Artikel i vetenskaplig tidskrift, 2021

UBB+1 is a mutated version of ubiquitin B peptide caused by a transcriptional frameshift due to the RNA polymerase II "slippage". The accumulation of UBB+1 has been linked to ubiquitin-proteasome system (UPS) dysfunction and neurodegeneration. Alzheimer's disease (AD) is defined as a progressive neurodegeneration and aggregation of amyloid-beta peptides (A beta) is a prominent neuropathological feature of AD. In our previous study, we found that yeast cells expressing UBB+1 at lower level display an increased resistance to cellular stresses under conditions of chronological aging. In order to examine the molecular mechanisms behind, here we performed genome-wide transcriptional analyses and molecular/cellular biology assays. We found that low UBB+1 expression activated the autophagy pathway, increased vacuolar activity, and promoted transport of autophagic marker ATG8p into vacuole. Furthermore, we introduced low UBB+1 expression to our humanized yeast AD models, that constitutively express A beta 42 and A beta 40 peptide, respectively.

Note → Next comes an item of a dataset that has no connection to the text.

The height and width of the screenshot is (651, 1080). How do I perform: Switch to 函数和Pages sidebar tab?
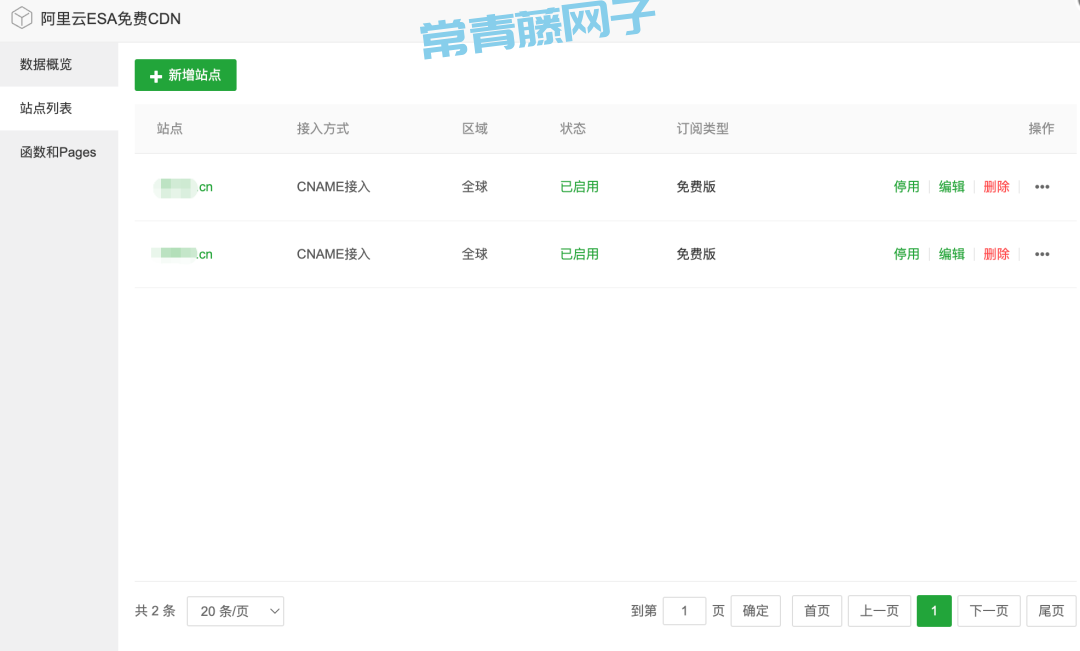pyautogui.click(x=58, y=152)

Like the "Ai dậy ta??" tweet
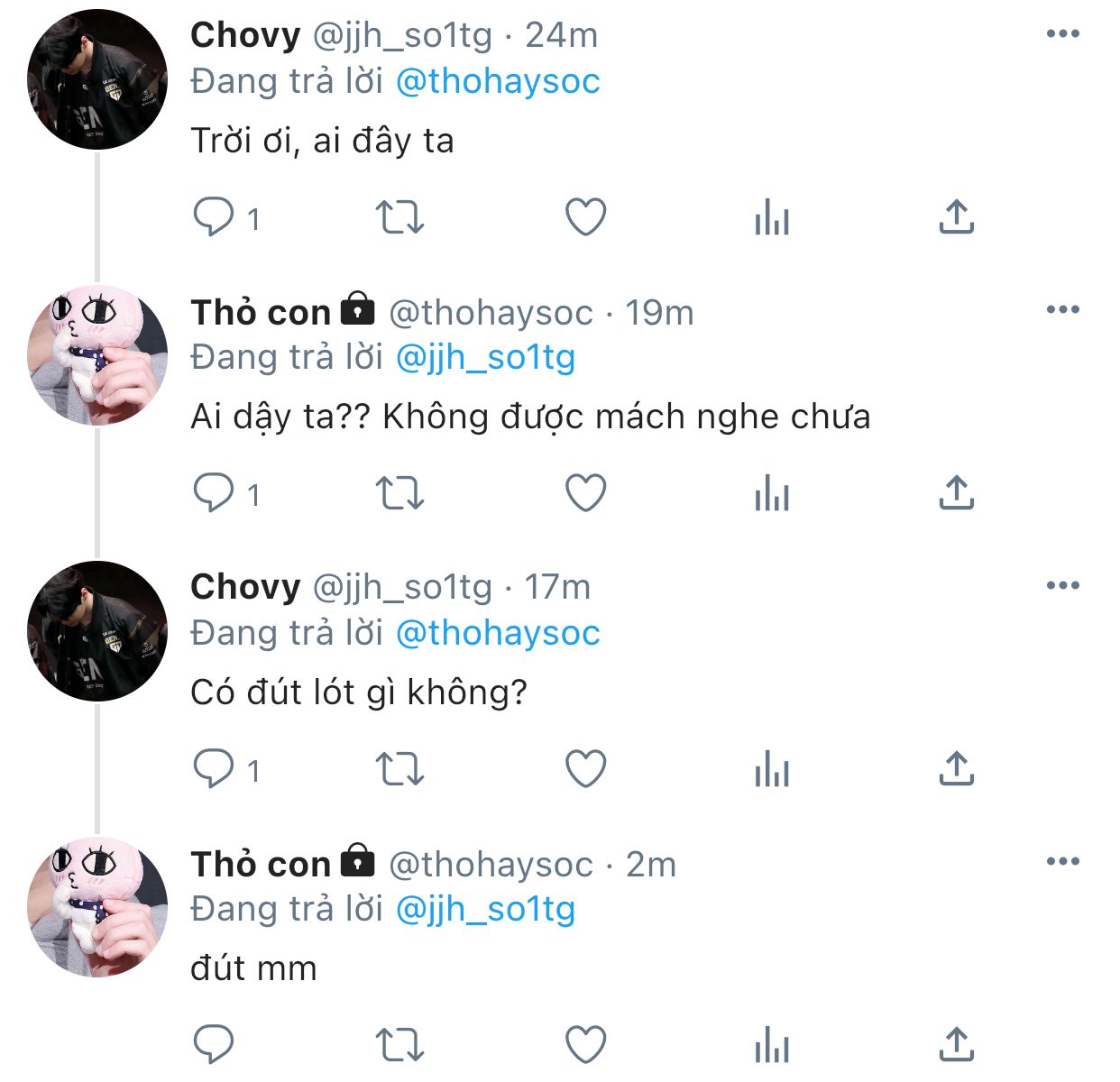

The co-expression of UBB+1 with A beta 42 or A beta 40 peptide led to reduced intracellular A beta levels, ameliorated viability, and increased chronological life span. In an autophagy deficient background strain (atg1 Delta), intracellular A beta levels were not affected by UBB+1 expression. Our findings offer insights for reducing intracellular A beta toxicity via autophagydependent cellular pathways under low level of UBB+1 expression.